Dataset entries:

* * * * * * *

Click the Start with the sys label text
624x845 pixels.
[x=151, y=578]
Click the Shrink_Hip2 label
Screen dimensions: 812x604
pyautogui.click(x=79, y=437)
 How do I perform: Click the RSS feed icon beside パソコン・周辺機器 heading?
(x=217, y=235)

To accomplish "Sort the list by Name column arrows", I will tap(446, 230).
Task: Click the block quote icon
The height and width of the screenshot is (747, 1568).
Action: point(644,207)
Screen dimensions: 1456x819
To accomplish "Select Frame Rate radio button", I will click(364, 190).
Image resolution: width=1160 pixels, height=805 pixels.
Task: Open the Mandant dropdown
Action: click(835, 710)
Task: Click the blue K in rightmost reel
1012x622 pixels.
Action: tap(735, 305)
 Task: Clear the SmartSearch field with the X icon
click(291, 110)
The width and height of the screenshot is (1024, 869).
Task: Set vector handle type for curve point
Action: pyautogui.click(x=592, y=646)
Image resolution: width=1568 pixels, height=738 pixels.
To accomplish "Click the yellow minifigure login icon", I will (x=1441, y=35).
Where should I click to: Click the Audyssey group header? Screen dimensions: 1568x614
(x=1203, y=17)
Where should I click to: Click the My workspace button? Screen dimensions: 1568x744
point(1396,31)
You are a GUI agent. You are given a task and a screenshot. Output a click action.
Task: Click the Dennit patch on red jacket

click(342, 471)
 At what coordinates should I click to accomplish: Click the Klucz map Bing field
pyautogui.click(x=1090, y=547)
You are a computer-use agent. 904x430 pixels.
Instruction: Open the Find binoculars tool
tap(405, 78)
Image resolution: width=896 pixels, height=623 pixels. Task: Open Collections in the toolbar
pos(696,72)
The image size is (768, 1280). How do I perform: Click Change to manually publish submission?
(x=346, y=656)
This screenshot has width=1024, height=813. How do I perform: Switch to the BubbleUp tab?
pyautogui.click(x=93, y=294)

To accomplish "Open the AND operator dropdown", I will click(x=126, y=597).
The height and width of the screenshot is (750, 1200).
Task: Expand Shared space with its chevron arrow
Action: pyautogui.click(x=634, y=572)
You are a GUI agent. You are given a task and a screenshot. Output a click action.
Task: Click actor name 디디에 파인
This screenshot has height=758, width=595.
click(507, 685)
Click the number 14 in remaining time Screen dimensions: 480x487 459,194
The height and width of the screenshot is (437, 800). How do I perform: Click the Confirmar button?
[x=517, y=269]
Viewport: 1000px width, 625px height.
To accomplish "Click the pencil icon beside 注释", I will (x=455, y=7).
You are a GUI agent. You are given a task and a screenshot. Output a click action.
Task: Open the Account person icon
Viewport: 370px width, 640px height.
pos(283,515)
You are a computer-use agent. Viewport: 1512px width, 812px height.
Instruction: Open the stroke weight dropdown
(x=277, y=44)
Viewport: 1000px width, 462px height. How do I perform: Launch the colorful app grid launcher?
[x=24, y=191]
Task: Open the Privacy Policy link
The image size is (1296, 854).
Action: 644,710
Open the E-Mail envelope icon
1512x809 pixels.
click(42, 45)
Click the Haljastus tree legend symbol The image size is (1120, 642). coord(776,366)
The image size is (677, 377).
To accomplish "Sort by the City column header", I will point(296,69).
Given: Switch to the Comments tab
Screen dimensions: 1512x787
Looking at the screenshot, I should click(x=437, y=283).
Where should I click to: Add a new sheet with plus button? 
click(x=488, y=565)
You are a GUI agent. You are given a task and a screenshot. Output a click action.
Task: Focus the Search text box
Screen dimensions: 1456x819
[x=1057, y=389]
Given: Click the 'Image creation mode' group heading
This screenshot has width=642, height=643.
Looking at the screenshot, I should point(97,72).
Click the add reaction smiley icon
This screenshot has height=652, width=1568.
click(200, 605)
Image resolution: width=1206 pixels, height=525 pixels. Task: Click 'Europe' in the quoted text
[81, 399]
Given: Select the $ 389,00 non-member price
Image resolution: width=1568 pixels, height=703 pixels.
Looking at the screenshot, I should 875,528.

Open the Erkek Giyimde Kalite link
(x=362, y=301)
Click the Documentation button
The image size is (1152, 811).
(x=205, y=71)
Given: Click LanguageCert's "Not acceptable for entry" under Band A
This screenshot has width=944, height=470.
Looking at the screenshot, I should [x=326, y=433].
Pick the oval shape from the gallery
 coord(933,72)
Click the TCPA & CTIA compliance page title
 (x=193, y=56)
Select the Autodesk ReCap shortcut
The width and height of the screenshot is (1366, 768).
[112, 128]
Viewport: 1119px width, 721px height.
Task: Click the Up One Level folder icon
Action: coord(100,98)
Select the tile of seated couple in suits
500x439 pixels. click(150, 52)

* * * * * * *

### Task description
Only a number is expected here: how many lines of the records above contain "column".

### Problem solution
2